■ **About this exercise**: Starting at the line that contains "The height and", reproduce every line through the end of the entries below, with no pictures in the copy.

[Stored data]
--

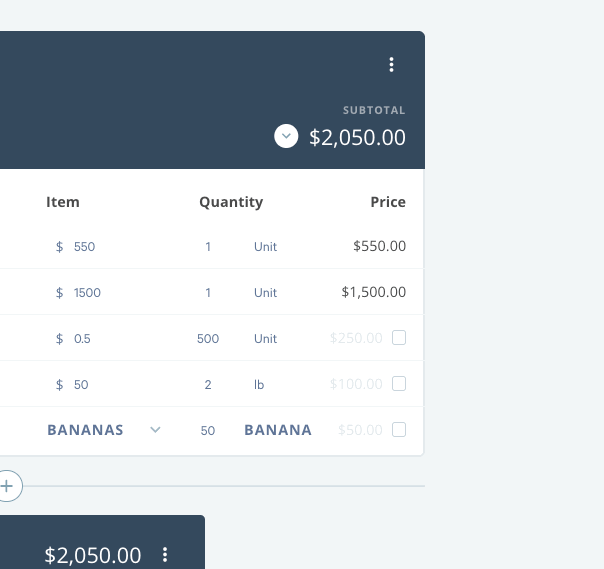Click the plus icon to add a section
Viewport: 604px width, 569px height.
coord(7,486)
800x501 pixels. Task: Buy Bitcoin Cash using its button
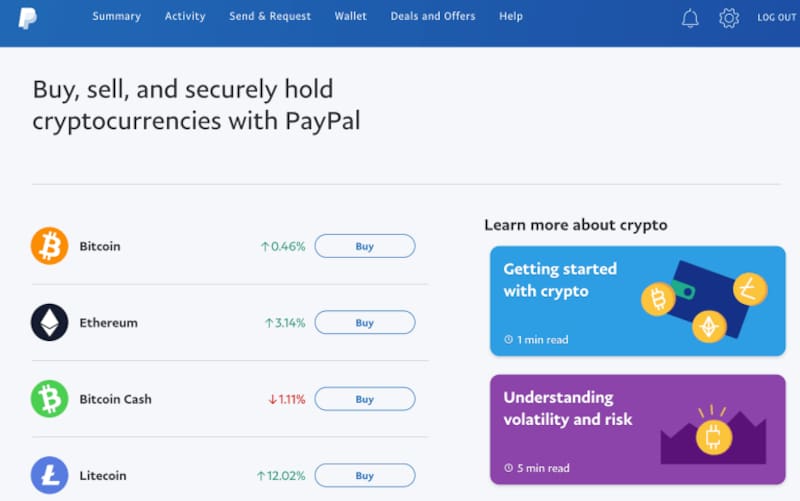coord(364,399)
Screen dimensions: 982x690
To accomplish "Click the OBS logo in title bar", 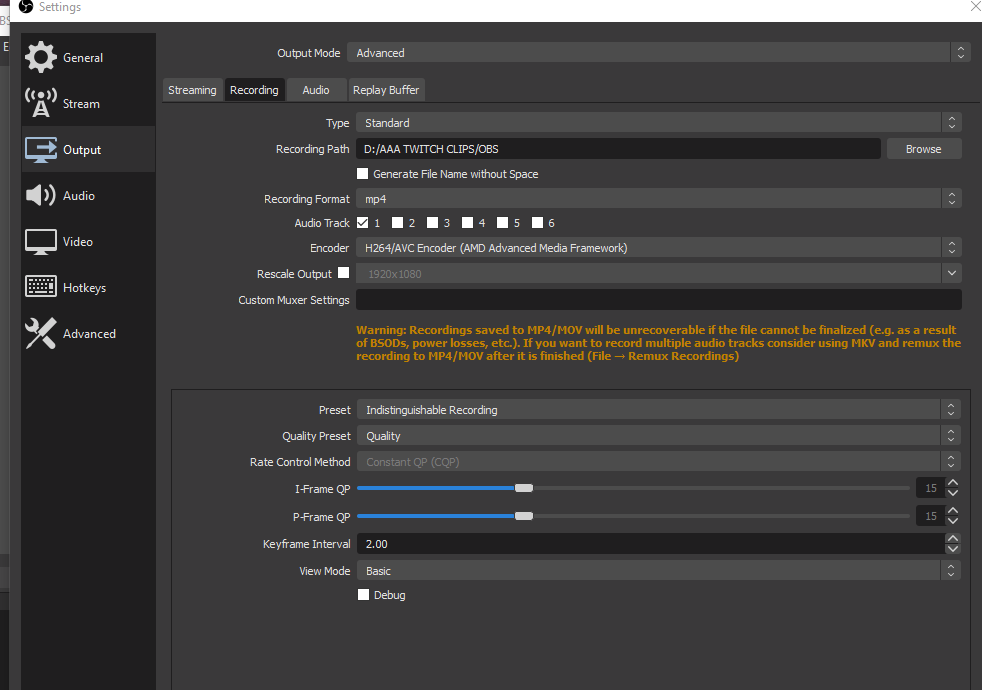I will pyautogui.click(x=26, y=7).
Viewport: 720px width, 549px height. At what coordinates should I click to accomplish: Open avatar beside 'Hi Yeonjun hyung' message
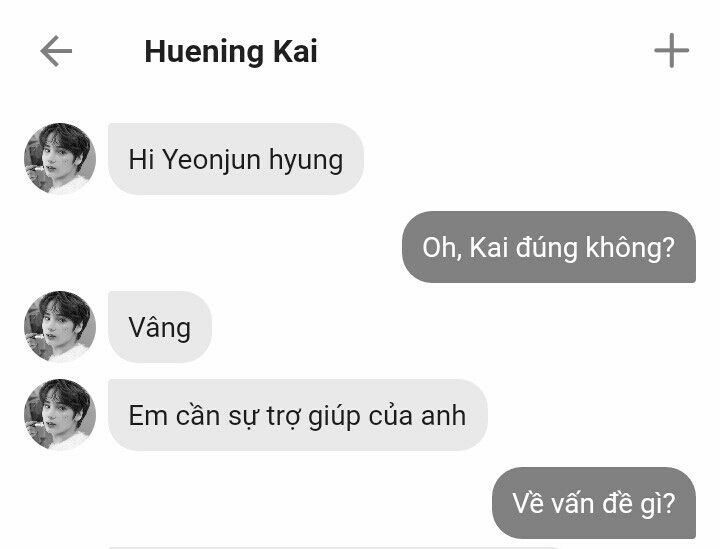tap(60, 158)
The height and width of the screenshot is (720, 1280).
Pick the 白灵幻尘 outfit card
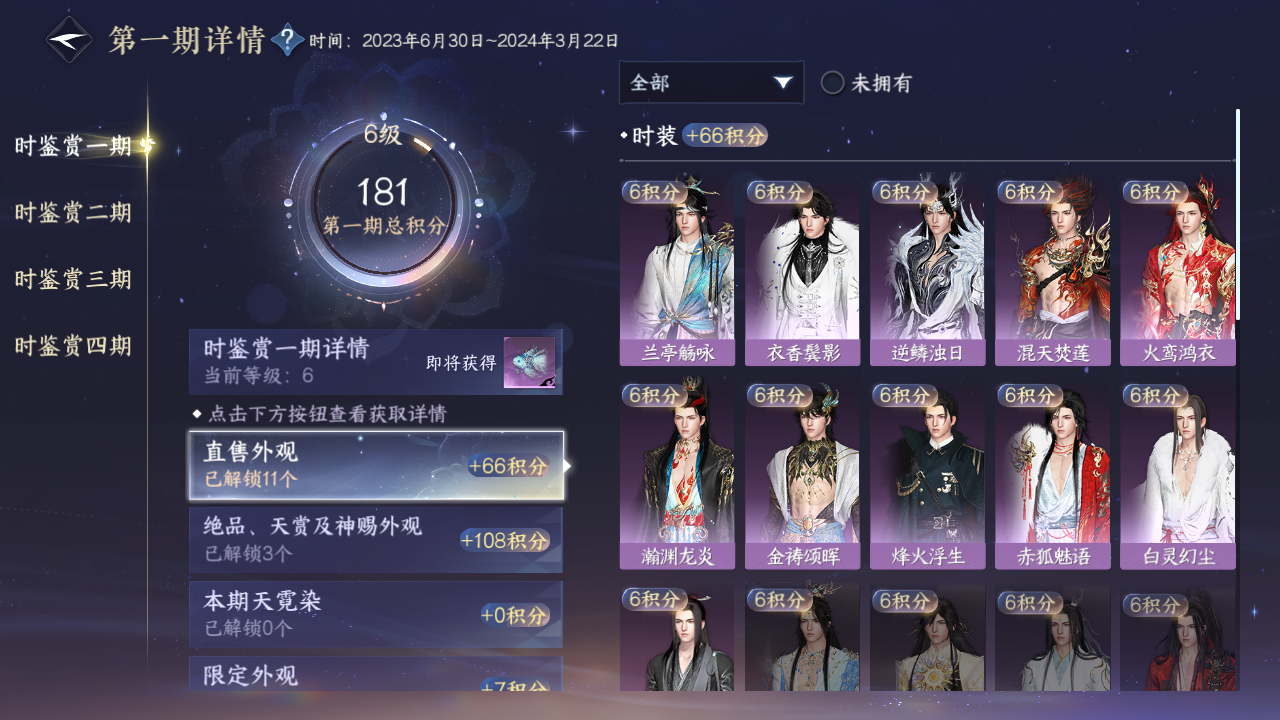coord(1178,475)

--

■ **Exercise answer**:
The height and width of the screenshot is (720, 1280).
Pick the 白灵幻尘 outfit card
coord(1178,475)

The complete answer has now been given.